Daniel Goldberg, MD, PhD, professor of medicine and of molecular microbiology, is a leading investigator of the basic biology of the malaria parasite. Malaria kills more than a million people per year, and the parasite’s ability to resist current treatments is rapidly increasing. Goldberg, who is also a Howard Hughes Medical Institute Investigator, seeks to identify factors that are essential to the parasite’s ability to infect red blood cells, feed on their contents and reproduce. His results highlight potential targets in the parasite for new drug treatments.
Goldberg has previously shown that malaria has some redundancy built into its most important processes. When a key protein is missing or disabled, a back-up protein can fill in and keep the process going.

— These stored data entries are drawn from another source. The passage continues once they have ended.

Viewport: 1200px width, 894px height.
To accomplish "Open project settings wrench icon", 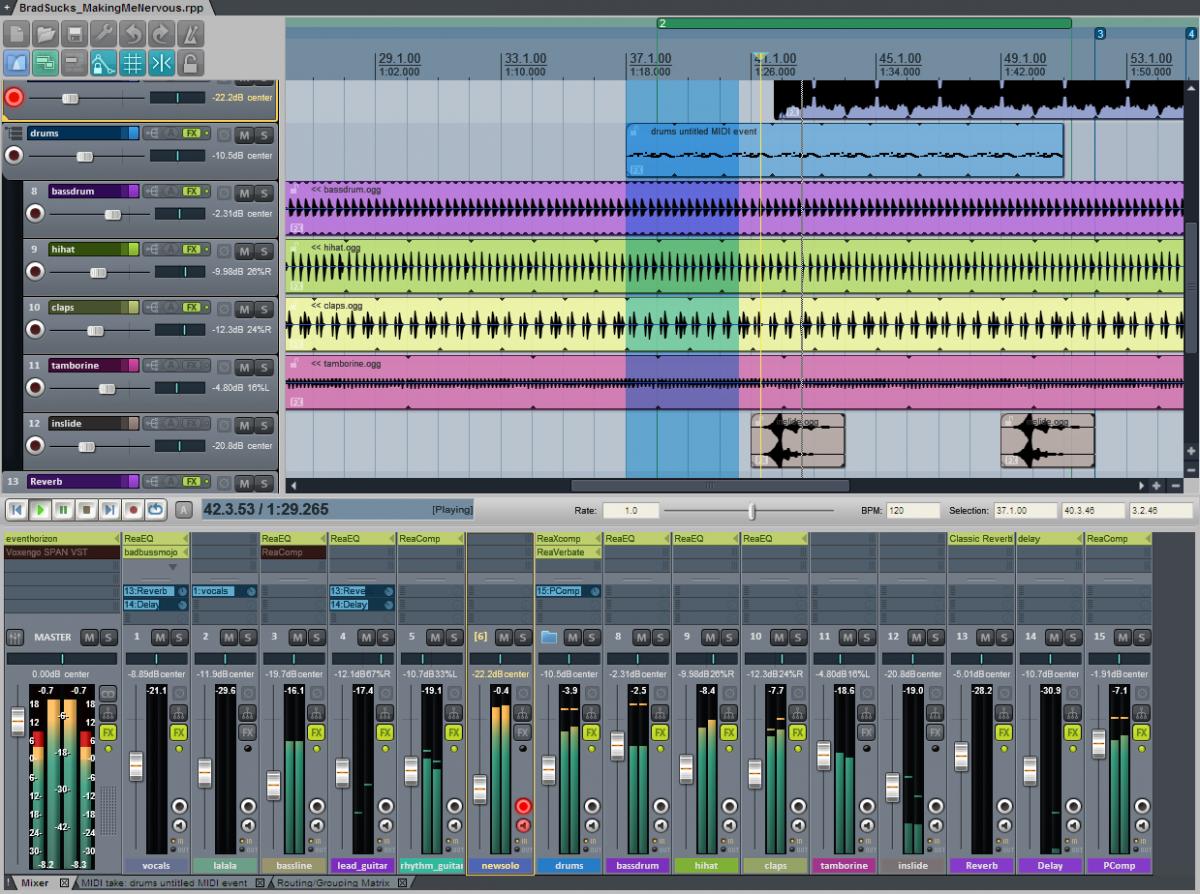I will [103, 34].
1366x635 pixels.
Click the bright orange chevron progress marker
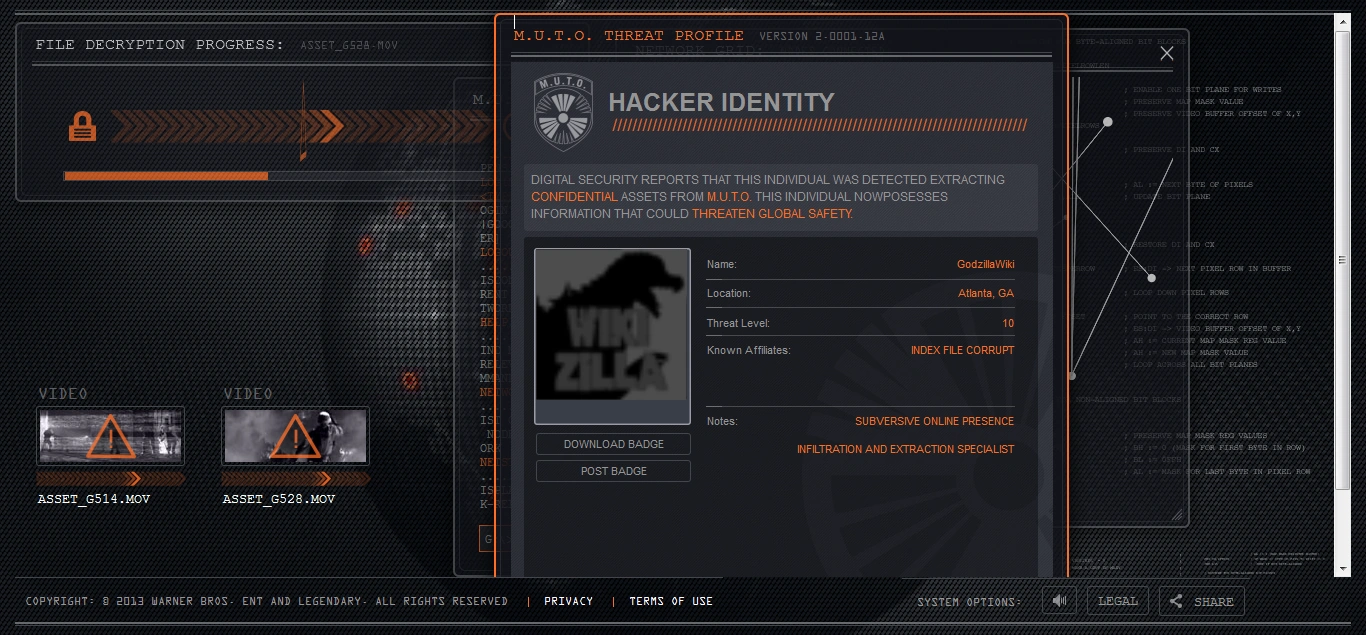pyautogui.click(x=332, y=126)
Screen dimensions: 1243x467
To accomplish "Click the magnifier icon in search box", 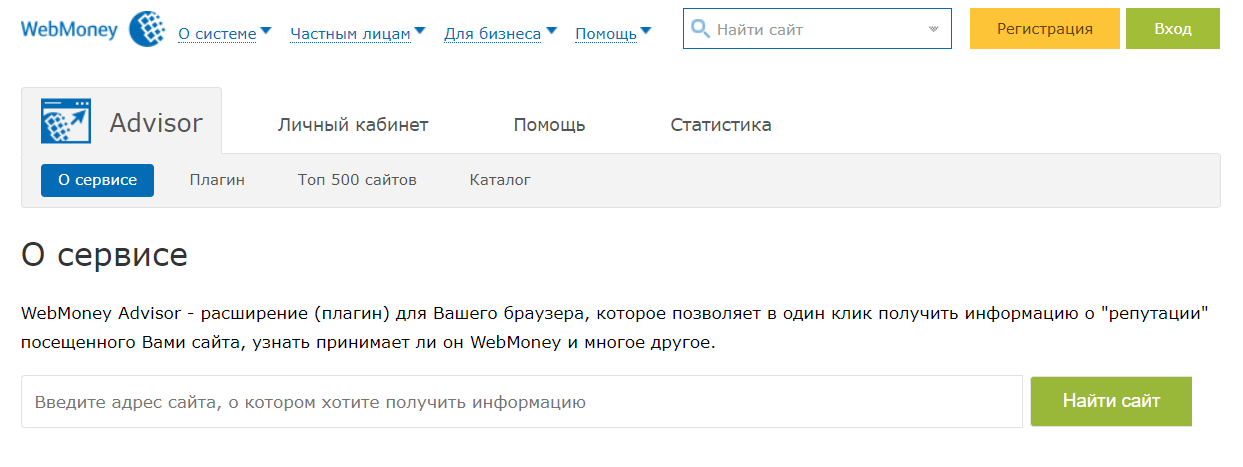I will click(x=700, y=29).
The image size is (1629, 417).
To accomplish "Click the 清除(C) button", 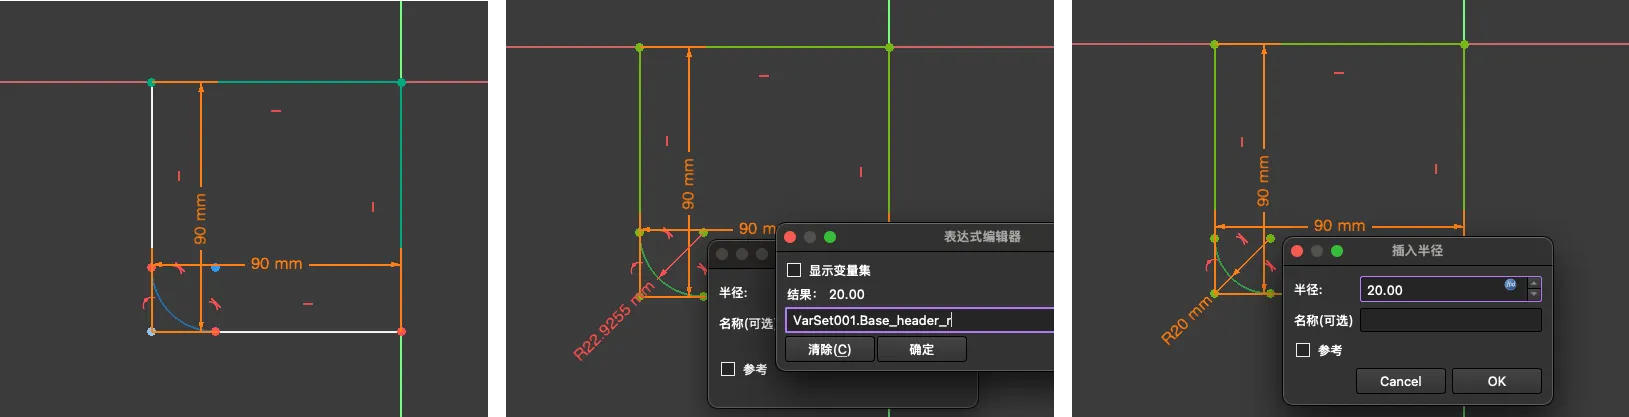I will tap(829, 349).
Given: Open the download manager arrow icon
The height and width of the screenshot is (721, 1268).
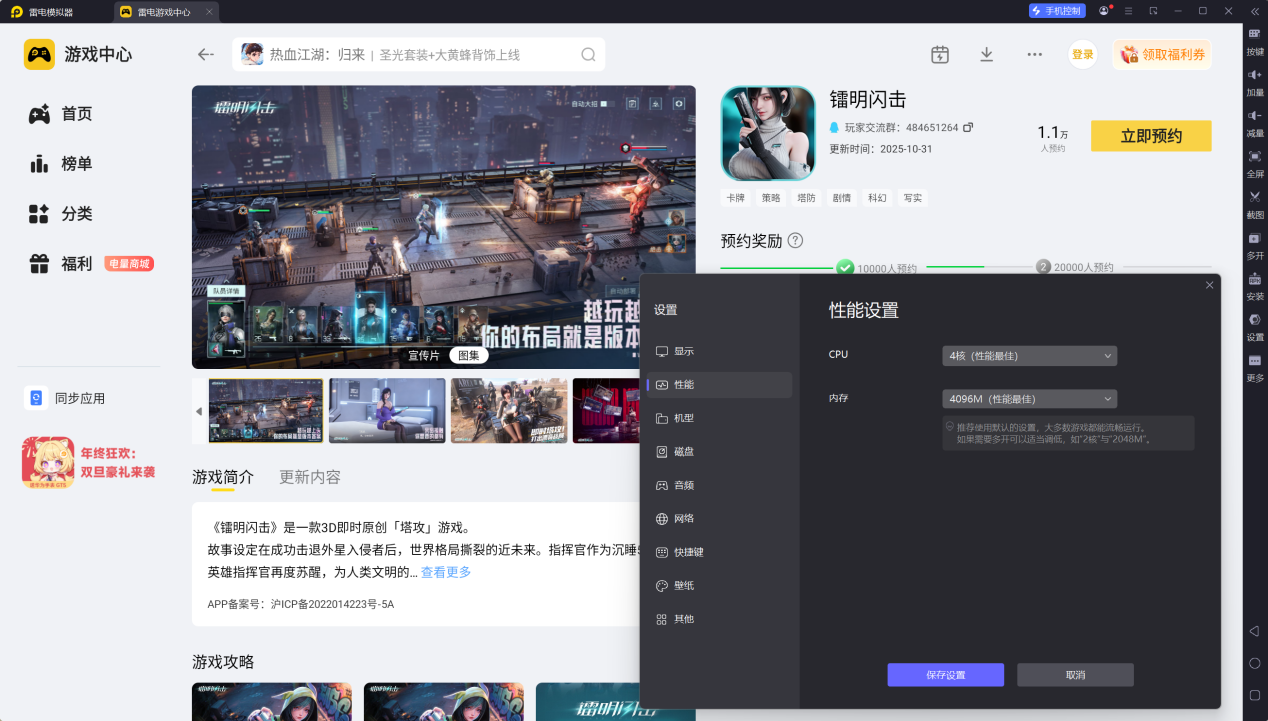Looking at the screenshot, I should (986, 54).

Because of this redundancy and the parasite’s ability to rapidly mutate, Goldberg suspects that successful control of malaria will require treatment with multiple drugs. To that end, he has found several potential targets for new anti-malarial drugs.
For example, two years ago Goldberg identified a molecule that was essential to the malaria parasite’s ability to unleash infectious proteins inside the host cell.
“Without this protein, plasmepsin V, those other proteins can’t get out of the parasite and into the blood cell, and the infectious process stops,” Goldberg explains.
Goldberg has also identified an amino acid the parasite needs to survive. He currently is tracking down the enzyme that malaria uses to steal this amino acid from its host.